— Esercizio scritto —
Conta quante righe dell'elenco qui sotto contengono la stringa "Image". Scrivi soltanto il numero.

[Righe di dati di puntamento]
_ _ _ _

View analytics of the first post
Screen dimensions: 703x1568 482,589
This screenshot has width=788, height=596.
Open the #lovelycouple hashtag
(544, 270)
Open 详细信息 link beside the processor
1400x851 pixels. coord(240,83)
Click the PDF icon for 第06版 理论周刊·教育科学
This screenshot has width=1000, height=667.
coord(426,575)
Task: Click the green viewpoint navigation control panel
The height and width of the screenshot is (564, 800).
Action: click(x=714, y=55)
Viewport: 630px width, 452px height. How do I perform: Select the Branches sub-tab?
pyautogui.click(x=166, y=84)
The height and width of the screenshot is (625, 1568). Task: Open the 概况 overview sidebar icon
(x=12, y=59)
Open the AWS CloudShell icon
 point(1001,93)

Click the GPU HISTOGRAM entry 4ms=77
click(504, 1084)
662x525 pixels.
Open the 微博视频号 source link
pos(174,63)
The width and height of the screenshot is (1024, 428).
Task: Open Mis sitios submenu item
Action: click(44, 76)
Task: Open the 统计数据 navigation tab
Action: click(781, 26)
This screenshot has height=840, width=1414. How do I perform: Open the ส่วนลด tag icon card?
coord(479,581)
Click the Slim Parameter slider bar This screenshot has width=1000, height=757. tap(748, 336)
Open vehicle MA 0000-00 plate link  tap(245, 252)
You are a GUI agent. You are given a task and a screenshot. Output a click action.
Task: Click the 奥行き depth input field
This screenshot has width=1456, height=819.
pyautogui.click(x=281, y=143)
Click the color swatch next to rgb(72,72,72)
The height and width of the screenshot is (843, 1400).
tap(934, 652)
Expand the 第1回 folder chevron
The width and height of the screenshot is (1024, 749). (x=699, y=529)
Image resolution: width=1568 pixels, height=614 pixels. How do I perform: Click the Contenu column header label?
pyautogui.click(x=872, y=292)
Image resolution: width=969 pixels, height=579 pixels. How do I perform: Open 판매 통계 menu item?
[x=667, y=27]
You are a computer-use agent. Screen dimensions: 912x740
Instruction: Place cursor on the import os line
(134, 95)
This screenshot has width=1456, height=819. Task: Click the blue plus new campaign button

_ _ _ _

— La risposta —
2